Police chief wants to expand street crimes unit after it cuts burglaries
By Emily Ford
SALISBURY — Police Chief Rory Collins made a pitch for expanding his new street crimes unit by detailing the team’s success during a recent five-week operation in a Salisbury neighborhood.
The Police Interdiction Team, dubbed the PIT Team and featuring a menacing pit bull logo, staked out the Brooklyn South Square neighborhood from Dec. 21 through Jan. 29, acting on information about crime in the area.
As the result of the operation, burglaries fell by 66 percent and disturbances decreased by 42 percent in Brooklyn South Square, compared to the same period last year, police said. Service of arrest warrants jumped by 850 percent.

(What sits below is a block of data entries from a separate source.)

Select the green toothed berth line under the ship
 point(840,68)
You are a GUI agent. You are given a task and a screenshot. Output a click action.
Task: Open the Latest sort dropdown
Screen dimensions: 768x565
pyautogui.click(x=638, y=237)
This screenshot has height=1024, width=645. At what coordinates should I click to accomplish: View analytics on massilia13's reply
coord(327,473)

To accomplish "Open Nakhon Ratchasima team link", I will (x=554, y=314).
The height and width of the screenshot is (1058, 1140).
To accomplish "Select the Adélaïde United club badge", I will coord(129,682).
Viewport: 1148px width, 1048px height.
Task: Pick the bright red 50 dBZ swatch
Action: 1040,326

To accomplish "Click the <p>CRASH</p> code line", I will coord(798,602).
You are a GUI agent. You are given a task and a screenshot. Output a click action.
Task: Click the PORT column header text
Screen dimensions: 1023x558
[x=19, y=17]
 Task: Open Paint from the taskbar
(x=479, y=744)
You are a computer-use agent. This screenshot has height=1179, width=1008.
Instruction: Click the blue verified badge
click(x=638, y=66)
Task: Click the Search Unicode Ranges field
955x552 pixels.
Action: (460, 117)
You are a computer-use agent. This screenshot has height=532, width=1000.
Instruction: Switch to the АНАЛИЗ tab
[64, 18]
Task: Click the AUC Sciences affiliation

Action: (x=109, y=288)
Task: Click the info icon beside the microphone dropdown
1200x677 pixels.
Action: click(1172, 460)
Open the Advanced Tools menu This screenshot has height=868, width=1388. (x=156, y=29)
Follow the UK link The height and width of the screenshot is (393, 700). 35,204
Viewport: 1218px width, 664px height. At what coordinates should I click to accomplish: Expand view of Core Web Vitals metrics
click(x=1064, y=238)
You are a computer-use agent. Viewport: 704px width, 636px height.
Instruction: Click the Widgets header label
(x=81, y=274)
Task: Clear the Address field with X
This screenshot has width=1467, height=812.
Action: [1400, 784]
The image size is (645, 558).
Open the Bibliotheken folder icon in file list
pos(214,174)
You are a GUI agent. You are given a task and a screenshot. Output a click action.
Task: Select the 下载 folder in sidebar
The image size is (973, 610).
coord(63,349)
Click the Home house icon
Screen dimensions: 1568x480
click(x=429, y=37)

Collins, Lt. Brian Stallings and Sgt. John Lanier spoke to the City Council on Friday during a strategy planning session. They discussed the effectiveness of the PIT Team since the unit’s inception March 2011.
“I would love to double this unit,” Collins said. “It would have a significant impact on the community.”
The team includes three leaders and six police officers.
“The beauty of this team is we receive a complaint this morning and tonight, we are there,” Collins said.
During the Brooklyn South Square operation, the team spent 291 hours on foot patrol and made 36 arrests and served nine warrants for arrest.
They conducted 120 traffic stops, seized cocaine and marijuana, handed out 84 citations and served search warrants at four addresses.
In the PIT Team’s first 10 months, officers made 377 arrests, including 17 for driving while intoxicated, and served 196 warrants. They seized 193 grams of cocaine worth about $9,600, 901 grams of marijuana worth about $9,000 and 295 prescription pills worth about $11,000.
PIT officers also served 18 search warrants, which each take hours of surveillance to obtain, police said.
The team is the most dynamic unit in the police department, Stallings said, and members deal with the most violent people in the city. The team receives martial arts training every week at no cost to the city and responds to calls throughout the city that involve drugs or gangs, as well as other street crimes.
Most importantly, Collins said, the team works proactively in areas of the city at high risk for criminal activity. Officers were hand-selected for their work ethic, he said.
“This is the most highly motivated team I’ve ever worked with,” Lanier said.
Council members said it shows.
Street crime has fallen near his real estate office on East Fisher Street, Councilman William “Pete” Kennedy said.
“This is the quietest I have ever observed,” said Kennedy. “You are doing a great job.”
Contact reporter Emily Ford at 704-797-4264.
Helping out as Democrats come to Charlotte
The Salisbury Police Department’s PIT Team will provide protection and security during the National Democratic Convention in September.
Chief Rory Collins and Deputy Chief Steve Whitley have signed a mutual aid agreement with Charlotte-Mecklenburg Police Department.
The federal government will reimburse Salisbury for the cost of sending officers to the event, Collins said.